Directions
Print out the entries below with no edits.

Data shown
-----

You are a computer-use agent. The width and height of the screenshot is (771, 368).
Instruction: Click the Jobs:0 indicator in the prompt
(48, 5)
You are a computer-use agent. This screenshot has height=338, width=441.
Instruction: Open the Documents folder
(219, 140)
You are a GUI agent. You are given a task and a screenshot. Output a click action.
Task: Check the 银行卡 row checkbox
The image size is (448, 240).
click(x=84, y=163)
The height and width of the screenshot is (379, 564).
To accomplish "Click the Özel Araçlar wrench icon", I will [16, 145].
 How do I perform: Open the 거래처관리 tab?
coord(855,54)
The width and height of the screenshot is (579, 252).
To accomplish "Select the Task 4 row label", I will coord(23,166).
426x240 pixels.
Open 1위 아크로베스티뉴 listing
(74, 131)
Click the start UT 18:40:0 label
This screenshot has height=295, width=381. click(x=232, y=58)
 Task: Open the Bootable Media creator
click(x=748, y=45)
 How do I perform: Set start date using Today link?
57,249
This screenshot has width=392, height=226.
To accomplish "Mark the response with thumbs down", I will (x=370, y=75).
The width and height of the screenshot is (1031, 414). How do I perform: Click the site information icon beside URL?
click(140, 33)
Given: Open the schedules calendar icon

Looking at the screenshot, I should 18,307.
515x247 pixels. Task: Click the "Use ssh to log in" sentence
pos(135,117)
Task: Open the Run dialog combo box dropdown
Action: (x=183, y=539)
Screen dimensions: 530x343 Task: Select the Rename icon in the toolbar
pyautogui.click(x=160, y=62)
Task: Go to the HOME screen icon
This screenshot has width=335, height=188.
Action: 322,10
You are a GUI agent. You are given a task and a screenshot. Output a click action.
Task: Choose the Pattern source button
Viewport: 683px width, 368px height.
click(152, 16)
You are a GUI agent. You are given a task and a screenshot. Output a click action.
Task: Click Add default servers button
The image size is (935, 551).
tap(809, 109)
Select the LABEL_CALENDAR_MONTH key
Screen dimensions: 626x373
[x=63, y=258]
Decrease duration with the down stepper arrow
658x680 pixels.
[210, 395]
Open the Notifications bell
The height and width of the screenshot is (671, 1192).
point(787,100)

-----

Response area
You are a computer-use agent. The width and height of the screenshot is (771, 368).
Instruction: Click the Jobs:0 indicator in the prompt
(48, 5)
You are a computer-use agent. This screenshot has height=338, width=441.
Instruction: Open the Documents folder
(219, 140)
You are a GUI agent. You are given a task and a screenshot. Output a click action.
Task: Check the 银行卡 row checkbox
The image size is (448, 240).
click(x=84, y=163)
The height and width of the screenshot is (379, 564).
To accomplish "Click the Özel Araçlar wrench icon", I will [16, 145].
 How do I perform: Open the 거래처관리 tab?
coord(855,54)
The width and height of the screenshot is (579, 252).
To accomplish "Select the Task 4 row label", I will coord(23,166).
426x240 pixels.
Open 1위 아크로베스티뉴 listing
(74, 131)
Click the start UT 18:40:0 label
This screenshot has height=295, width=381. click(x=232, y=58)
 Task: Open the Bootable Media creator
click(x=748, y=45)
 How do I perform: Set start date using Today link?
57,249
This screenshot has width=392, height=226.
To accomplish "Mark the response with thumbs down", I will (x=370, y=75).
The width and height of the screenshot is (1031, 414). How do I perform: Click the site information icon beside URL?
click(140, 33)
Given: Open the schedules calendar icon

Looking at the screenshot, I should 18,307.
515x247 pixels. Task: Click the "Use ssh to log in" sentence
pos(135,117)
Task: Open the Run dialog combo box dropdown
Action: (x=183, y=539)
Screen dimensions: 530x343 Task: Select the Rename icon in the toolbar
pyautogui.click(x=160, y=62)
Task: Go to the HOME screen icon
This screenshot has width=335, height=188.
Action: 322,10
You are a GUI agent. You are given a task and a screenshot. Output a click action.
Task: Choose the Pattern source button
Viewport: 683px width, 368px height.
click(152, 16)
You are a GUI agent. You are given a task and a screenshot. Output a click action.
Task: Click Add default servers button
The image size is (935, 551).
tap(809, 109)
Select the LABEL_CALENDAR_MONTH key
Screen dimensions: 626x373
[x=63, y=258]
Decrease duration with the down stepper arrow
658x680 pixels.
[210, 395]
Open the Notifications bell
The height and width of the screenshot is (671, 1192).
point(787,100)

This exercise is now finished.